The world of influencer marketing backfired on Snapchat this week when Kylie Jenner tweeted that she doesn’t open the app anymore. She even punctuated it with “sad” as other influential celebrities do on Twitter. After her tweet, Snap Inc. lost $1.3 billion in market cap due to a sell off of its stock. But was it Kylie’s fault?
Snapchat had been riding high off its glowing quarterly earnings report. They had an increase of 8.9 million daily active users and year-over-year revenue growth of 104%. CEO Evan Spiegel said, “Our business really came together towards the end of last year.” So how could the wheels fall off the bus just three weeks later?
Snapchat opened its platform to create a much better experience for marketers. To fuel this, they implemented a redesign of the site. A furor from loyal users followed when they could not easily find their friends stories in the previous timeline. Now the stories were scattered among tiles featuring ads and stories about celebrities such as Kylie Jenner. Citigroup’s confidence was shaken by the number of complaints about the redesign and it put a sell rating on the stock due to the potential decline in daily active users. This downgrade initiated a sell-off. The next day, Kylie Jenner sent her tweet that validated the negative sentiment and caused a deeper decline than Citigroup.
Amidst this crisis, news broke that Evan Spiegel received a $637 million bonus last year. This was the third largest payout to a CEO behind a 2007 and 2008 payout to Daniel Och, the CEO of hedge fund Och-Ziff Capital Management Group. Spiegel’s payout happened during a time when shares of Snap Inc. were trading well below its IPO price, which didn’t sit well with investors.
It’s hard to feel sorry for Evan Spiegel. To rack up that kind of cash for creating what was initially known as the “sexting app” is no small feat. He emerged as one of Hollywood’s elite. His $50 v-neck t-shirts have replaced the black turtlenecks worn by Steve Jobs and he wed supermodel Miranda Kerr in May 2017. While these aren’t bad things, they draw concern that he may be losing his edge. That perhaps he will take his fame and fortune and walk away from the wreck unharmed. This may seem plausible except Evan Spiegel said no to Mark Zuckerberg when he offered to buy Snapchat for $3 billion four years ago.
Will Kylie Jenner and Snapchat get back together?

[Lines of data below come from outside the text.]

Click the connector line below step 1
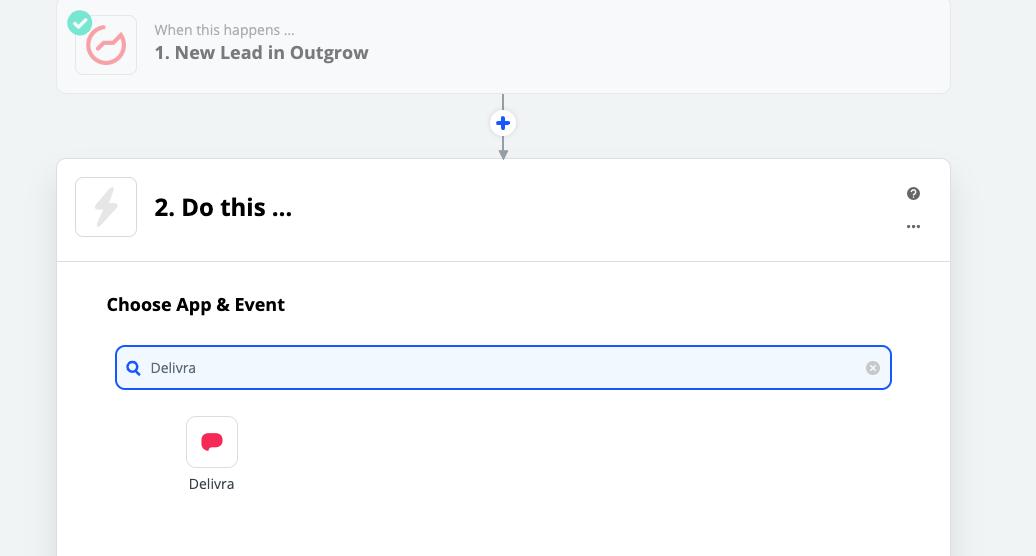The image size is (1036, 556). 503,101
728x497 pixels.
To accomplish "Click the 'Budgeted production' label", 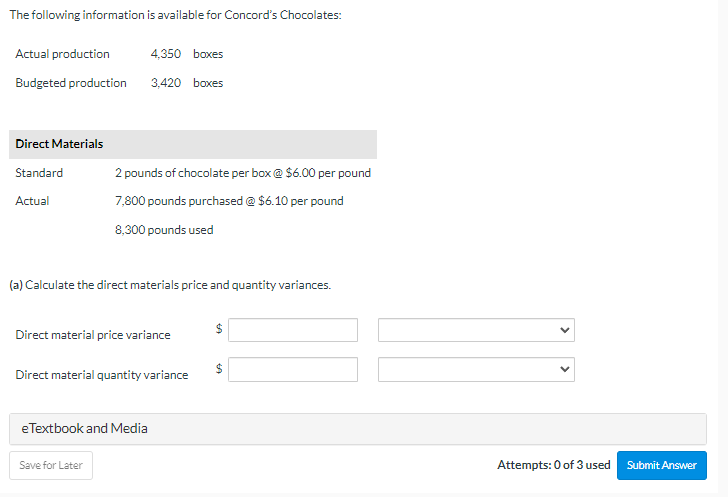I will (x=71, y=83).
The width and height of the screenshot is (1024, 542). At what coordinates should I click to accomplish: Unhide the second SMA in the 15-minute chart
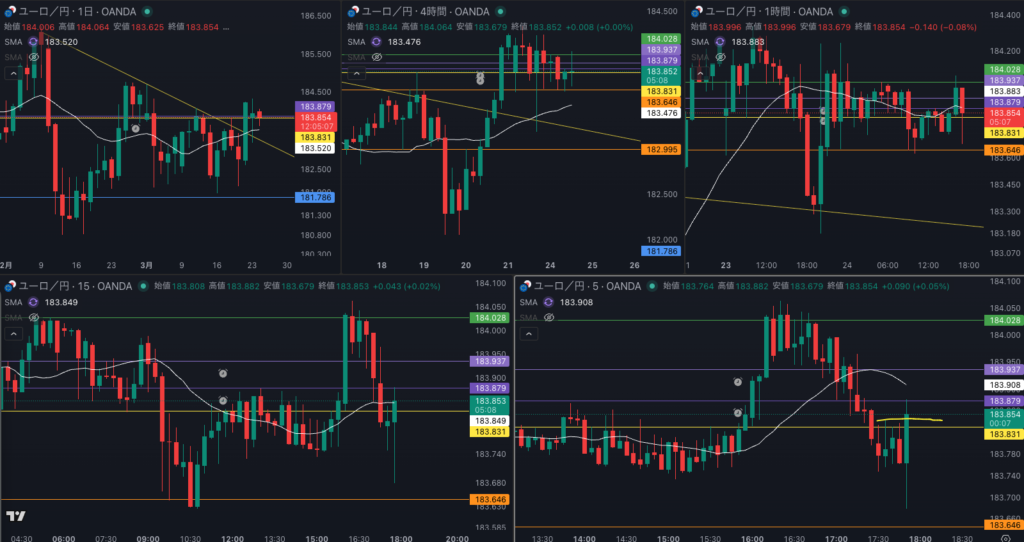tap(34, 317)
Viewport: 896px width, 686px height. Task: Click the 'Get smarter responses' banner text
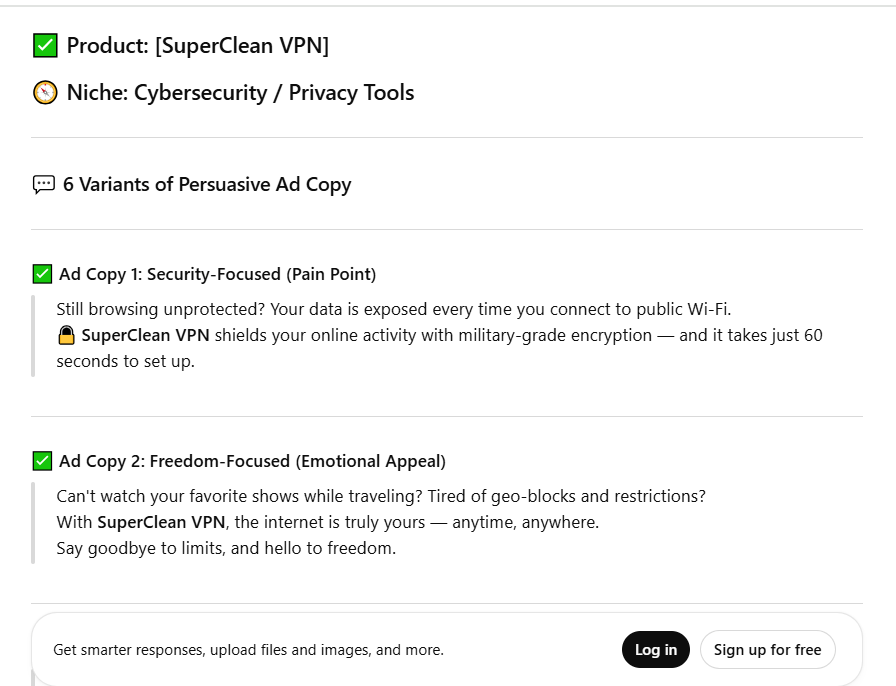(248, 650)
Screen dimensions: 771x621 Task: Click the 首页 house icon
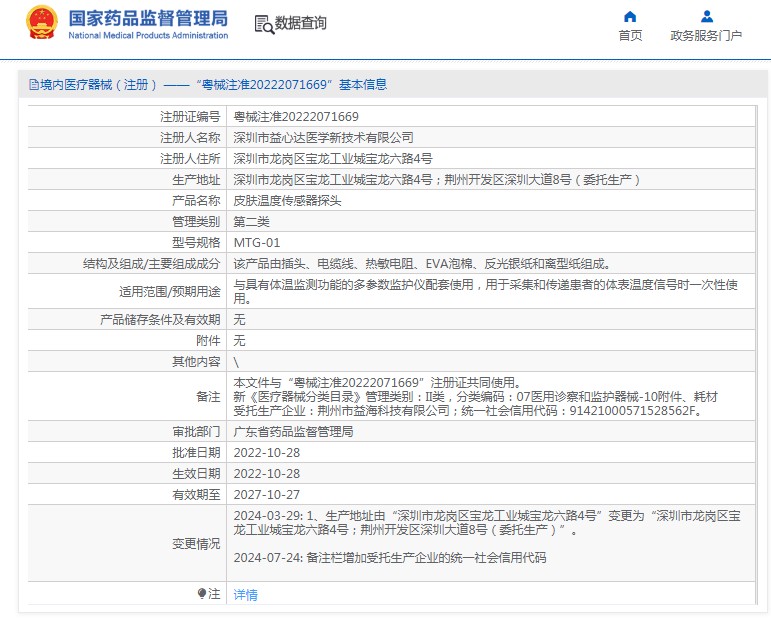tap(630, 16)
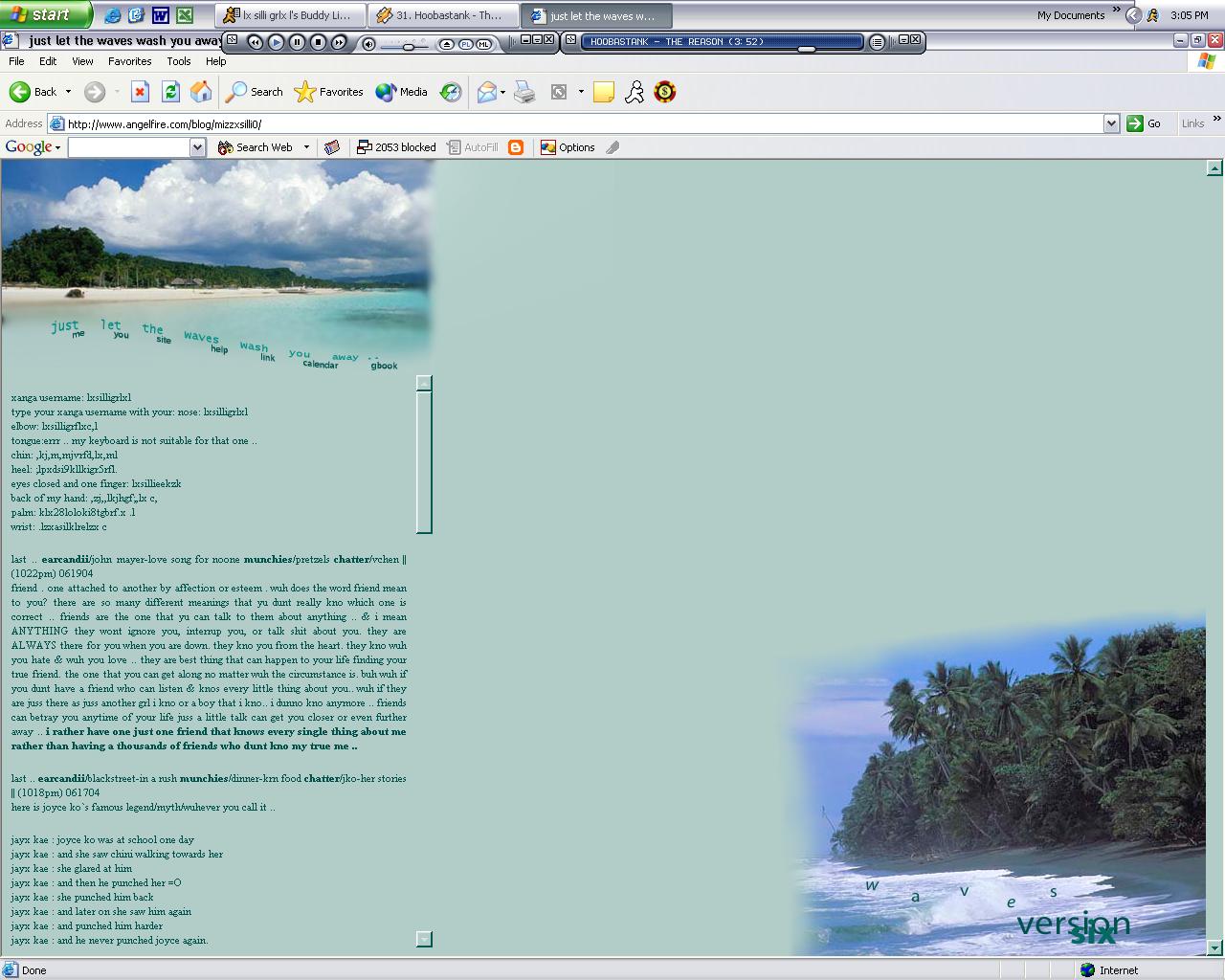This screenshot has height=980, width=1225.
Task: Open the History icon in the toolbar
Action: tap(451, 92)
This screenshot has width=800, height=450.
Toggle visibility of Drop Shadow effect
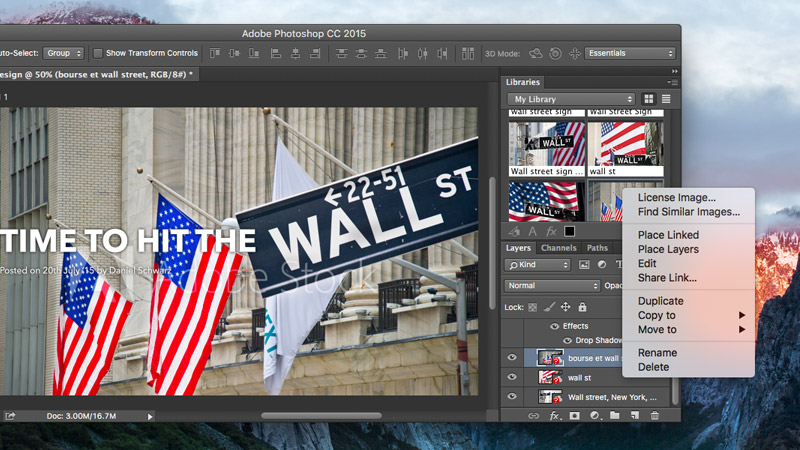tap(566, 341)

The Jenners have a ton of influence in social media and are often the subject of paid content on Snapchat. But this influence hasn’t always paid off for marketers. Before Kylie’s tweet, Kendall Jenner was featured in the Pepsi ad “Jump In” that the brand had to pull the next day due to tremendous backlash. Can Kylie Jenner reverse the trend? As Justin Bieber and Selena Gomez have shown, the public likes when estranged couples reunite. Snapchat would love to script a similar Hollywood ending and Kylie Jenner appears to have left the door open.